What could be more heart wrenching than a mommy mammoth being slowly sucked down into a deep, sticky, smelly, bubbly pit of deadly tar while her husband mammoth and baby mammoth watch from the shore of the pit? Well, lots of things, but that isn't what we are talking about today. Today, we are filling you in on the magic and the agony of La Brea Tar Pits.

In the heart of LA, right on the Miracle Mile known for its hot 'n' happening retail scene, tar bubbles up right out of the ground. Right there. In the middle of a park. Right there, adjacent to the renowned Los Angeles County Museum of Art, right next to a cute sandwich cafe, there are burbling pits of tar.

In Pleistocene times (about 1.5 million years ago, give or take 5,000 years), mammoths would wade in maybe thinking it was a regular pond (can they not smell the methane and tar stench?) and get stuck. Wolves and saber-toothed cats and bears would try to get a nice mammoth meal, and would also get stuck. All would sink into the tar, slowly drowning in the black, sticky petroleum.

In the 1700's, the tar was widely used to seal up sea-faring ships. In the late 1800's and early 1900's, some of the oil, tar, and gas were pumped out and used in industry. It wasn't until 1910 that the pits became interesting to scientists as excavation sites where one could find well preserved saber-toothed cats.

The ancient swamp-now-petroleum-pond continues to burp and bubble, regardless of how built up the city has become. In 1985, a Ross Dress for Less on the Miracle Mile blew up due to the the accidental ignition of methane gas that had built up under the Ross' sub-basement.

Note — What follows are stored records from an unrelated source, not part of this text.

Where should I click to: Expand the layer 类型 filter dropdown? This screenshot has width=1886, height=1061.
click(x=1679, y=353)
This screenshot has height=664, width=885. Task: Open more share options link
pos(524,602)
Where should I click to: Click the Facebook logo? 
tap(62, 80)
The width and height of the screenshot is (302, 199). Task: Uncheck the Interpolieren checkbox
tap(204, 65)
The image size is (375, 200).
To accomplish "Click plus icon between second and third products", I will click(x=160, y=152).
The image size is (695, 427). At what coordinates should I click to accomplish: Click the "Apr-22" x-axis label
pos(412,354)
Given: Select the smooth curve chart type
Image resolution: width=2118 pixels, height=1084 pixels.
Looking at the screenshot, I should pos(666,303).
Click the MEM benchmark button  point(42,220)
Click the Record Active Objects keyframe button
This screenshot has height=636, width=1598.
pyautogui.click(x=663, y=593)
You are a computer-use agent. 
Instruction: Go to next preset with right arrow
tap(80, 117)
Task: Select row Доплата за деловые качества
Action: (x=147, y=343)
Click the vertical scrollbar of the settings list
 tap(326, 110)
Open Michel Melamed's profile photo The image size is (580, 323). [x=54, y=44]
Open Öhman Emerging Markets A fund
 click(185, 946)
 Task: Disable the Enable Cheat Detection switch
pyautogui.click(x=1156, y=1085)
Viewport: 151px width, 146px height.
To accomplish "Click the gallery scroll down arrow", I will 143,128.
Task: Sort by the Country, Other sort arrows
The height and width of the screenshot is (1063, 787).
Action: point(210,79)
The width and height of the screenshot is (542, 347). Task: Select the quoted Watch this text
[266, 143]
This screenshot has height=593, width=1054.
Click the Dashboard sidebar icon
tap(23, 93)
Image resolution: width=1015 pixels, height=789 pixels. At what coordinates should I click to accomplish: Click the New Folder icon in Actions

As anyone who went to camp as a kid and learned how to light their farts will tell you, methane is highly flammable and as dangerous as it is stinky. Methane vented from a deep subterranean fissure into the Ross department store, where it ran into some old wiring or maybe a furnace, and the explosion blew out windows and collapsed part of the roof. Gas continued to spout off and burn for a day or two. Several people were hurt, but luckily, nobody was killed.

In 1989, on the other side of the street, similar geological digestive rumblings blew out a crater several feet deep. In the years since then, several release valves have been drilled to allow gas release sans explosions.

Now, the gas issue tamed, and the pits safely fenced off, pitch is not harvested for sealing boats or roofs, but the tar ponds are explored for fossils. To see more about what is found there, check out The Page Museum.

In the visitors kiosk of one of the active exploration pits, they show the clothes of a pit worker. Tide will make no dent; that Tshirt is toast.

The park is lovely and quite scenic, if not a bit malodorous. The tar bubbles up just right there in the middle of the greenery. Geology is not happening somewhere else, it is alive and well, right here, in the middle of downtown LA.

Check out our pics - Ian and I are really showing off our pointing skills. The pics of the ground are just a spot on the sidewalk where the tar is just seeping up. RIGHT THERE ON THE SIDEWALK!!

As an aside, this locale piqued one of my peeves. Turns out that La Brea is Spanish for tar, or pitch, so the name of this area falls under the same linguistic translation redundancy category as Chai Tea (chai means tea).